La Corte di Strasburgo riconosce inoltre che il sistema giuridico italiano garantisce un’educazione inclusiva, tutelando anche il diritto all’istruzione in caso di disabilità. I minori con disabilità infatti sono collocati nelle classi ordinarie della scuola pubblica e lo Stato ha predisposto servizi psicopedagogici che assicurino la presenza di un insegnante di sostegno in classe, che coordina le azioni degli assistenti e che collabora con l’insegnante della classe, in regime di corresponsabilità.
La mancanza di un’assistenza speciale nel caso di specie è stata giustificata dal Governo allegando la carenza di risorse economiche. La Corte tuttavia, osservando che la minore non ha beneficiato per due anni dell’assistenza necessaria, riconosce che vi è stata una differenza di trattamento – non potendo più frequentare la scuola a parità di condizioni rispetto ai compagni – differenza fondata sulla disabilità.
Sul profilo procedurale, i giudici di Strasburgo rilevano che le giurisdizioni amministrative non hanno indagato sulla diligenza delle autorità interne – ad esempio, se queste abbiano o meno operato un giusto equilibrio tra i vari interessi in gioco, e soprattutto se vi sia stata una verifica sull’impatto delle restrizioni economiche, vale a dire se queste abbiano avuto uguali conseguenze sull’offerta formativa di tutti i minori, con e senza disabilità. Secondo la Corte, tali restrizioni economiche infatti avrebbero dovuto influire nello stesso modo su tutti gli studenti.

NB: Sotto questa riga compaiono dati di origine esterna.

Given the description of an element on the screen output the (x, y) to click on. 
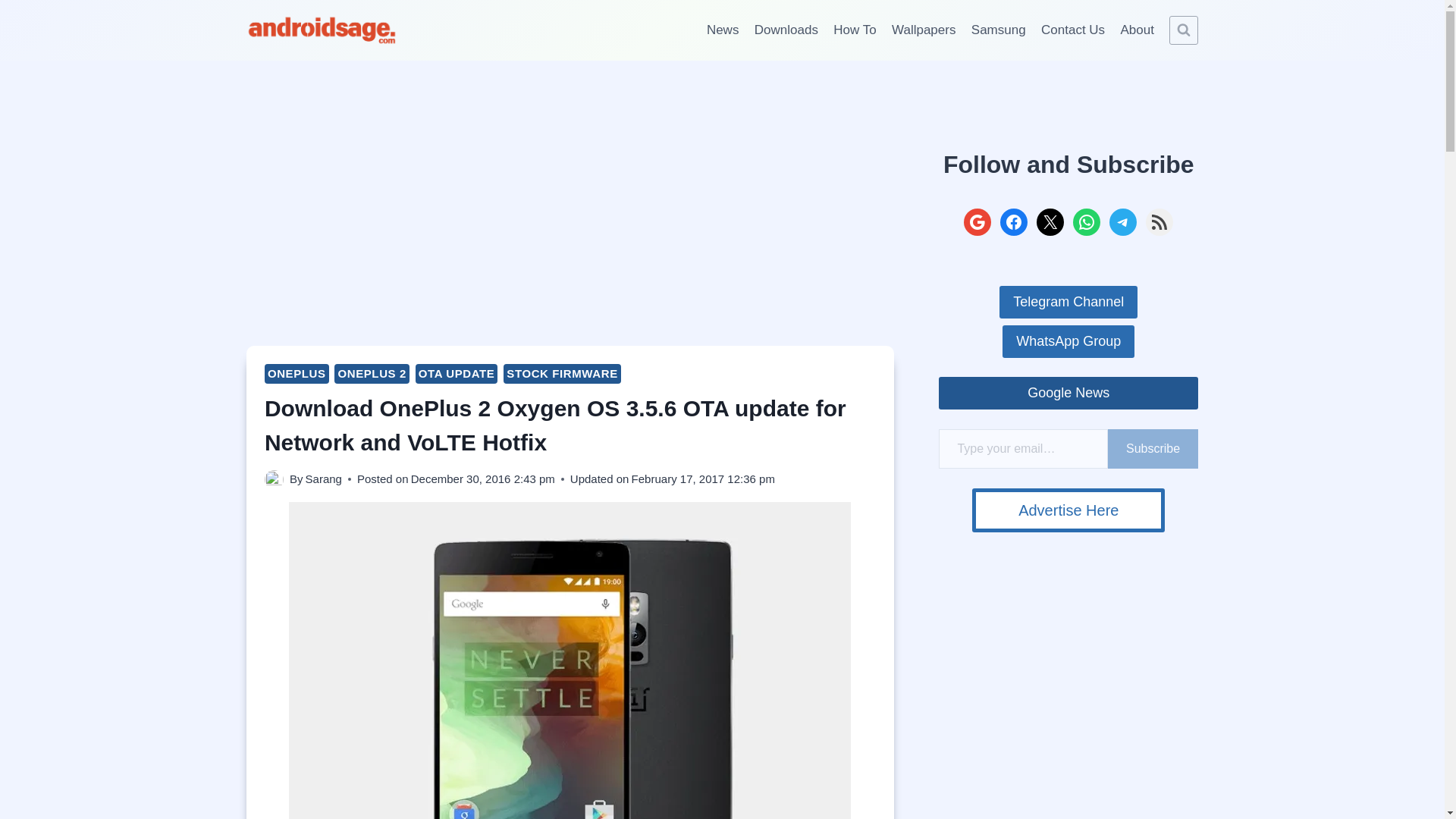
ONEPLUS 2 (371, 373)
Downloads (785, 30)
Sarang (323, 478)
ONEPLUS (296, 373)
Wallpapers (923, 30)
Contact Us (1072, 30)
About (1136, 30)
News (722, 30)
How To (854, 30)
Samsung (998, 30)
STOCK FIRMWARE (561, 373)
OTA UPDATE (455, 373)
Given the description of an element on the screen output the (x, y) to click on. 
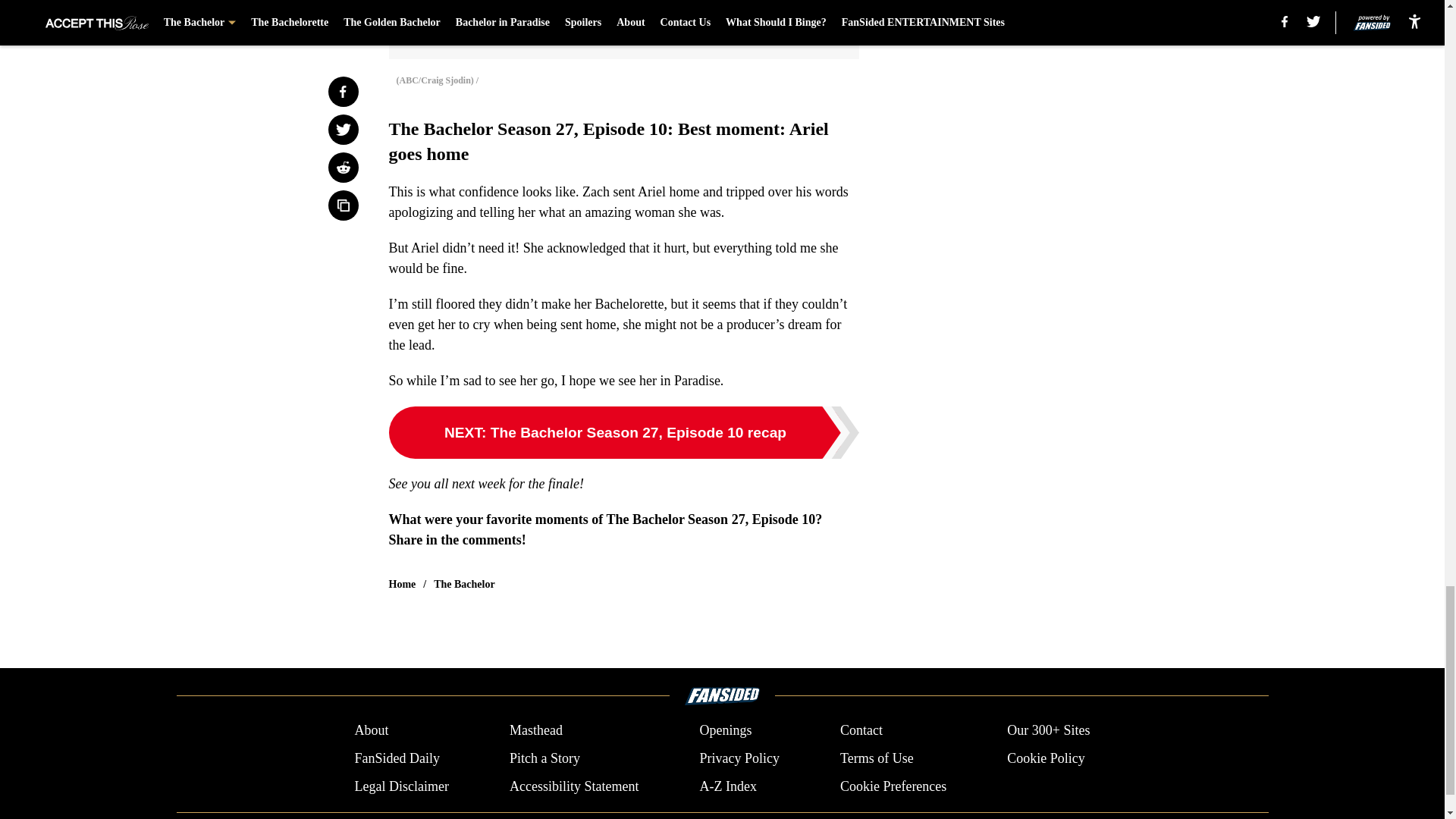
Accessibility Statement (574, 786)
A-Z Index (726, 786)
Contact (861, 730)
NEXT: The Bachelor Season 27, Episode 10 recap (623, 432)
Pitch a Story (544, 758)
Home (401, 584)
Legal Disclaimer (400, 786)
Openings (724, 730)
Cookie Policy (1045, 758)
Masthead (535, 730)
Privacy Policy (738, 758)
The Bachelor (464, 584)
Terms of Use (877, 758)
About (370, 730)
FanSided Daily (396, 758)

Ricordando l’art. 15 della Carta sociale europea [1], sottoscritta dagli Stati, i giudici della prima sezione affermano che la minore avrebbe dovuto beneficiare di un’assistenza specializzata, volta a favorire la sua autonomia e comunicazione, nonché a migliorare l’apprendimento, la vita sociale e l’integrazione scolastica, per allontanare il rischio dell’emarginazione.
Sulla base di queste valutazioni, la Corte conclude che le autorità non hanno agito con la «diligenza necessaria a garantire alla ricorrente il godimento del suo diritto in condizioni di pari opportunità rispetto ai compagni, in modo da operare un giusto equilibrio tra gli interessi concorrenti» (§ 72). Ad aggravare la violazione, il fatto che l’assenza del sostegno scolastico si sia verificata nell’ambito dell’educazione primaria.
[1] Art. 15 n. 5, Carta sociale europea: «le Parti si impegnano […] a favorire la loro completa integrazione e partecipazione alla vita sociale mediante misure, compresi i presidi tecnici, volte a sormontare gli ostacoli alla comunicazione ed alla mobilità ed a consentire loro di avere accesso ai trasporti, all’abitazione, alle attività culturali e del tempo libero».